Repeat the entries below exactly, pictures excluded.

[Pixel coordinate grounding data]
▶
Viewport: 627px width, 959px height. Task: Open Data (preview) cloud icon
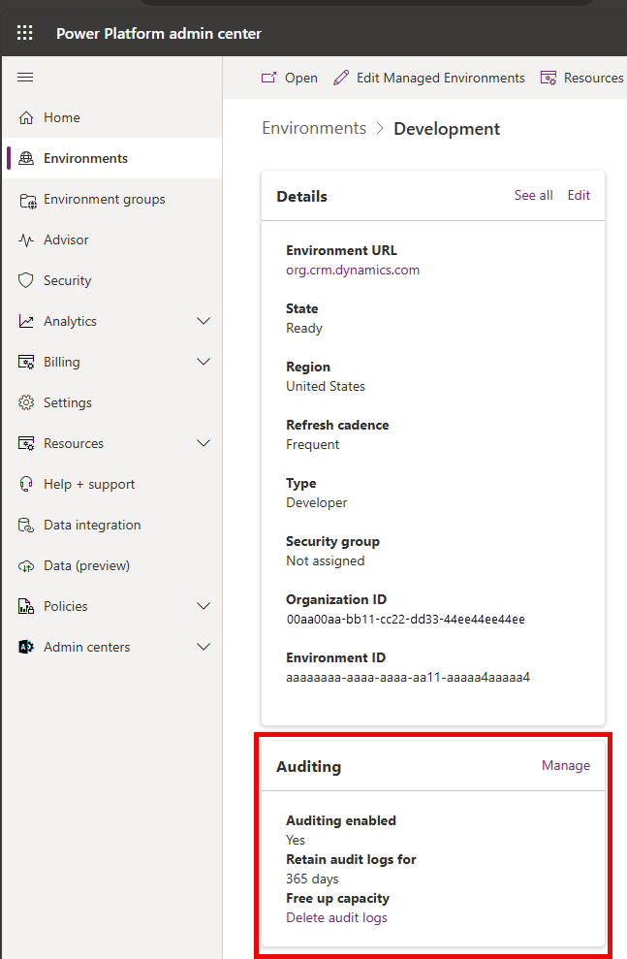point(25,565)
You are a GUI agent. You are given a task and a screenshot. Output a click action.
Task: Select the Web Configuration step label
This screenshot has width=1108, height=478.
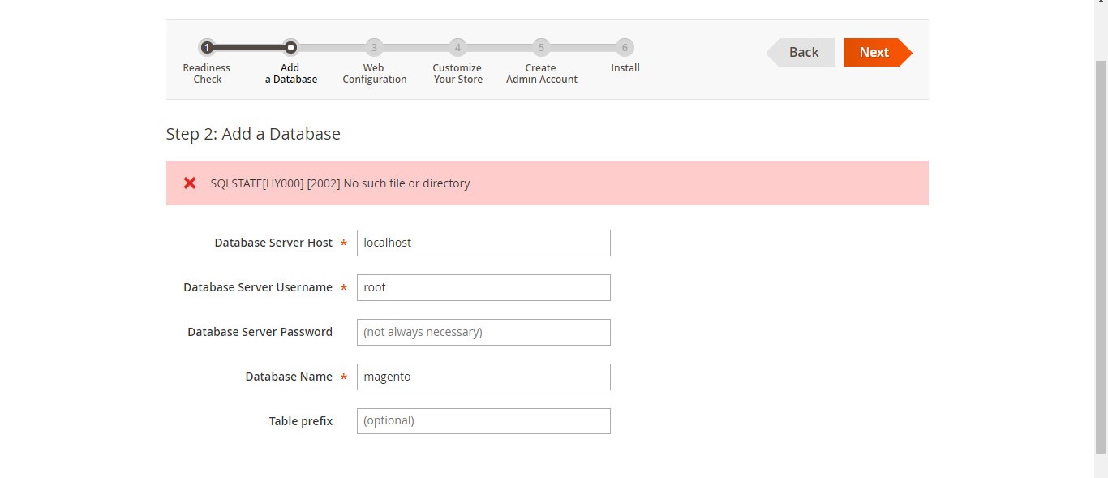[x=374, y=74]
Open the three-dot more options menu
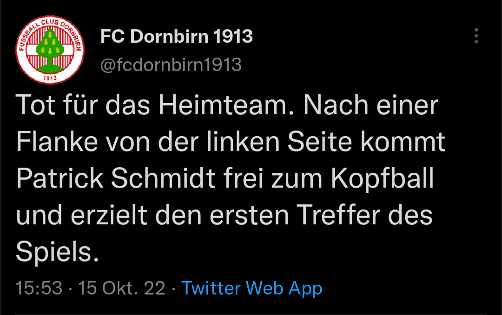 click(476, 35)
◀
§ Reply to the task
Viewport: 627px width, 959px height. Task: Open Data (preview) cloud icon
point(25,565)
You are a GUI agent. You are given a task and a screenshot. Output a click action.
Task: Select the Web Configuration step label
This screenshot has width=1108, height=478.
[x=374, y=74]
Open the three-dot more options menu
 click(476, 35)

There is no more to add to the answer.